-------- ARTIGO --------
Entre vaias e aplausos...

Há um pouco de exagero nas reações apaixonadas à vaia coletiva que Mehmari levou numa escola no interior de São Paulo. Foi injusta, sem dúvida e seu desabafo é um relato cru de quão ruim deve ter sido sua experiência. Mas por outro lado, acho pouco provável que as crianças ali sabiam de quem se tratava o pianista e a música que iria tocar.

A ideia de meninos pobres vaiando Mehmari ou Ernesto Nazaré pode parecer um sacrilégio para músicos extremamente versados na arte da interpretação musical, mas dificilmente escandaliza os mais fluentes em interpretação social. Difundir o acesso à cultura e à expressão pessoal através da educação musical é uma atitude que todos nós mais ou menos ligados à essa causa aplaudimos. Mas diferente do que alguns podem pensar, não se trata necessariamente de empurrar Mozart e Beethoven goela abaixo da meninada. Por mais contraditório que pareça para alguns, dar critérios de escolha e meios de expressão musical a um público amplo e irrestrito pode significar exatamente a diminuição da ênfase nesse repertório e o surgimento de outros.

Sempre parto do princípio que não existe nenhum pressuposto de autoridade naquilo que nós, músicos, fazemos. Todos temos nossas preferências, e no fundo no fundo, a melhor descrição da realidade nesse aspecto é que existe a música com todos os seus possíveis desdobramentos... e existe a forma como as diferentes pessoas se relacionam com todas elas. Ou algumas delas.

Se gostar da música dita "erudita" fosse um sinal de um discernimento superior, as salas de concertos não estariam tão cheias de pessoas mais preocupadas em terem suas presenças notadas do que em buscar ouvir o que aqueles músicos no palco bravamente tentam mostrar. E se gostar de, digamos, funk carioca fosse um sinal de estupidez desmedida, teríamos um país onde seria impossível de coexistir qualquer foma de organização, algo muito diferente do que temos hoje.

O fato do buraco ser mais embaixo exige mais daquele que se propõe a entender o mundo como ele é. É preciso saltar os lugares comuns e as expressões rasas e apressadas sobre julgamentos de classes sociais com base em preconceitos. A identificação de alguém com aquilo que exprime o que ela sente é algo muito pessoal e precisa ser melhor entendido por aqueles que atuam no fazer musical. Negligenciar isso seria continuar se escandalizando porque ninguém notou a OSESP no Proms inglês; porque o prefeito do Rio acenou uma fusão absurda entre das duas orquestras cariocas para uma cidade que devia ter oito e a única voz que se levantou de fato foi a dos músicos; ou porque intérpretes refinados como Mehmari podem ser hostilizados por aqueles pretensamente deveriam agradecer por tê-lo ali presente.
--------
### PROBLEMAS E TAREFAS
a) Transcreva o trecho do artigo sobre a vaia a Mehmari que vai de "Se gostar da" a "que temos hoje.", inclusive.
b) Segundo o artigo, onde Mehmari levou a vaia coletiva?
c) Diga se cada afirmação concorda com o artigo sobre a vaia a Mehmari, respondendo sim ou não e citando as palavras decisivas: (i) o autor considera que a vaia foi justa; (ii) o prefeito do Rio acenou uma fusão entre orquestras cariocas; (iii) o autor acha provável que as crianças soubessem quem era o pianista.
-------- INFORMAÇÕES EXTRAÍDAS --------
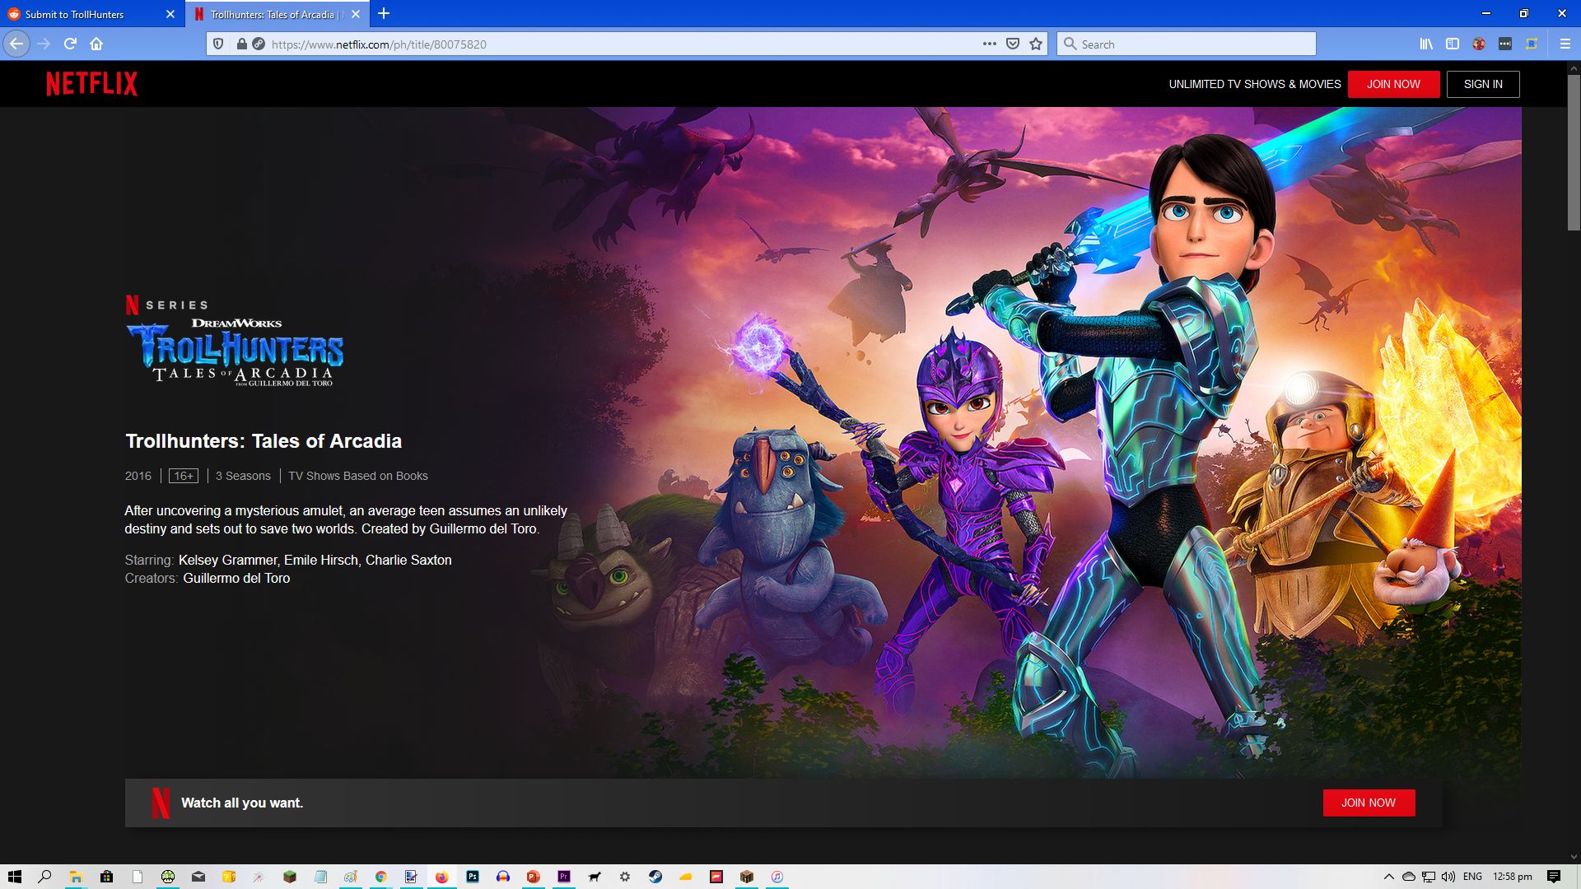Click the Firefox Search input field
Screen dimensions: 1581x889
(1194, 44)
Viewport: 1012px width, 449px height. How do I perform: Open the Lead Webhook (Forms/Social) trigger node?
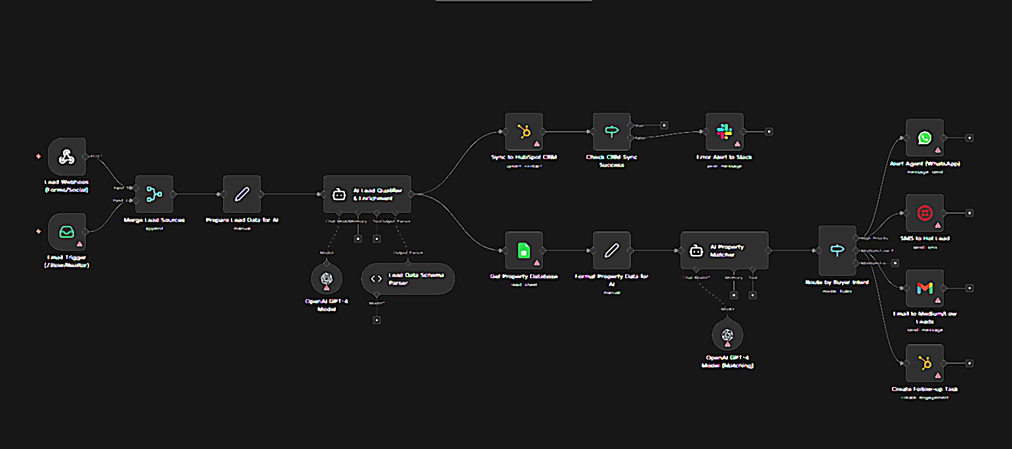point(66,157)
--------
### RESPOSTAS DO EXERCÍCIO
a)
Se gostar da música dita "erudita" fosse um sinal de um discernimento superior, as salas de concertos não estariam tão cheias de pessoas mais preocupadas em terem suas presenças notadas do que em buscar ouvir o que aqueles músicos no palco bravamente tentam mostrar. E se gostar de, digamos, funk carioca fosse um sinal de estupidez desmedida, teríamos um país onde seria impossível de coexistir qualquer foma de organização, algo muito diferente do que temos hoje.

b) Numa escola no interior de São Paulo.

c)
(i) Não: "Foi injusta, sem dúvida".
(ii) Sim: "o prefeito do Rio acenou uma fusão absurda".
(iii) Não: "acho pouco provável que as crianças ali sabiam de quem se tratava o pianista".